Sometimes people ask me if I joined the Army because of September 11. I've thought about it a lot, and my answer is usually, "I didn't join because of September 11. But if it hadn't been for September 11, I wouldn't have joined."

The anger I felt while I watched the twin towers collapse on live television was certainly the catalyst that drew me to the recruiter's office once I'd finished college. I suppose if that hadn't been there, I would probably have wound up with a job at some small-town newspaper, content to live out the next years covering city council meetings, school boards, and little league games.

As much as my life has changed due to 9/11, it's impossible to have been completely unaffected by what happened that day. For good or ill, that day set into motion the rapid changes in global society we're currently swept up in. The very word American has taken on new and strange meanings around the world, and our military is still engaged in Afghanistan and Iraq.

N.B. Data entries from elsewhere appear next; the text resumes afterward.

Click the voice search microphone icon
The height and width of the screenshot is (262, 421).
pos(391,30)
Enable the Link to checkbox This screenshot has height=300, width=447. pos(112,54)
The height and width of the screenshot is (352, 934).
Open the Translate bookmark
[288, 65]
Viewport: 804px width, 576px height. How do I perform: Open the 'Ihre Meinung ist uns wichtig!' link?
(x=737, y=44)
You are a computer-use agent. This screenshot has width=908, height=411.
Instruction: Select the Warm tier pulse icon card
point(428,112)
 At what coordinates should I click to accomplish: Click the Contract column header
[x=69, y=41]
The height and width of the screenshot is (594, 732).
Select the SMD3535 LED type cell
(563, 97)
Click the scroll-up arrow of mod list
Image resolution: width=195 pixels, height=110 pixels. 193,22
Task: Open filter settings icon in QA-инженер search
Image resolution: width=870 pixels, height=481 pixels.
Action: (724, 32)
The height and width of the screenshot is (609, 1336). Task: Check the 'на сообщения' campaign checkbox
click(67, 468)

The event has also served to further polarize our nation. Debate and discussion over national policy has been reduced to such pithy non-sayings such as "stay the course" and "fight or flight" and "cut and run." Gallup runs monthly polls asking American citizens if they "feel safer," we take our shoes off after waiting in huge lines at our airports, and politicians of all stripes cite 9/11 as a main reason they should be elected to whatever office.

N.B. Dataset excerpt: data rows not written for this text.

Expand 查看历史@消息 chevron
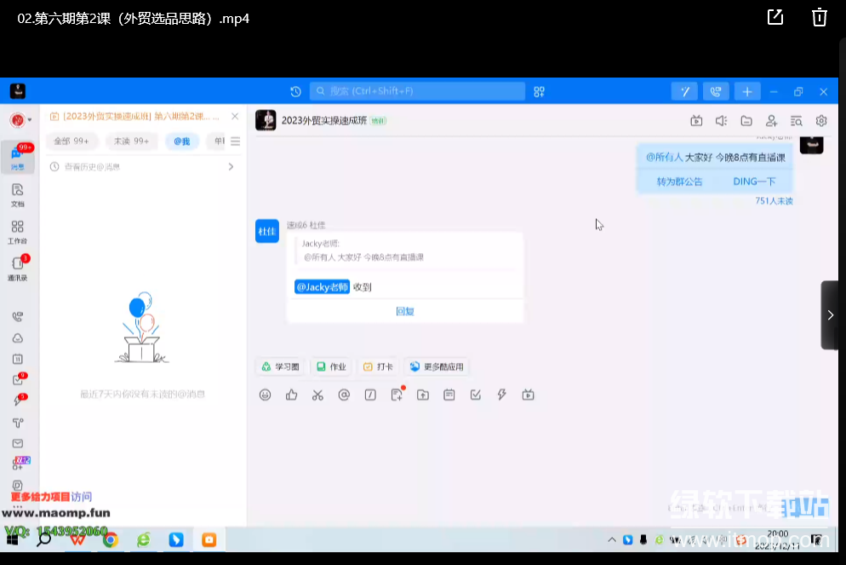 coord(231,167)
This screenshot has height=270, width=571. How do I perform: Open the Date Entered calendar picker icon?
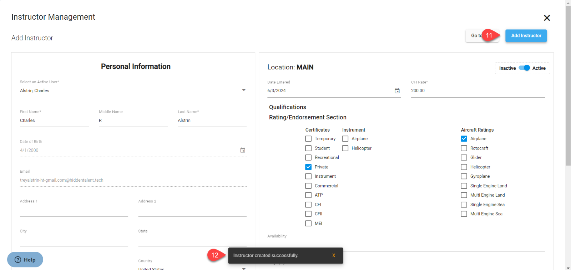(x=397, y=91)
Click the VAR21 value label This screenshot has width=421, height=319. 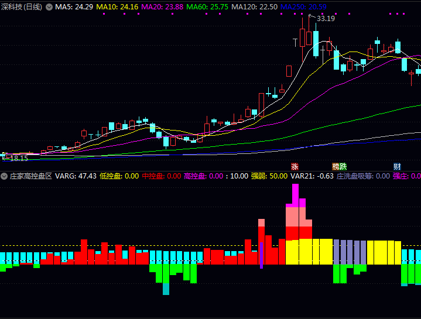[x=312, y=176]
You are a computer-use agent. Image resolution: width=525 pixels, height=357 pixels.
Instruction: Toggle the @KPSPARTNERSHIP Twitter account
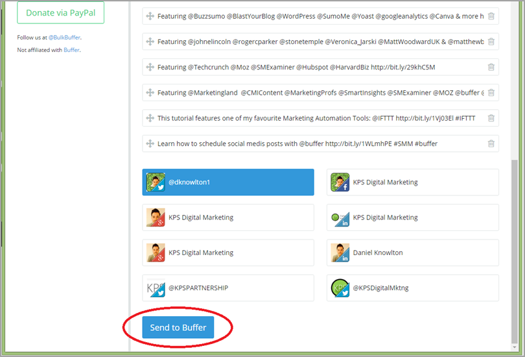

Today, five years after the event itself, people across the country will take time to remember what happened that day and to think of the thousands who died. But I think it's also important to remember the fact that September 11 did not happen in a vacuum -- rather, 9/11 was one point on a continuum of world events. There were circumstances that led to it happening, and it has had an indelible mark on the time that has followed it. While we remember the victims who died that day, we should also be mindful of those who have died since, but no less directly because of it.

This includes the civilians and military working that day in the targeted wing of the Pentagon; the passengers aboard American Airlines Flight 11, United Airlines Flight 175, American Airlines Flight 77, and United Airlines Flight 93; the civilians, police officers, firefighters, and first-responders who perished at Ground Zero in Manhattan; Pat Tillman and all those who have died fighting in Afghanistan; and the more than 2,000 who have died in Iraq.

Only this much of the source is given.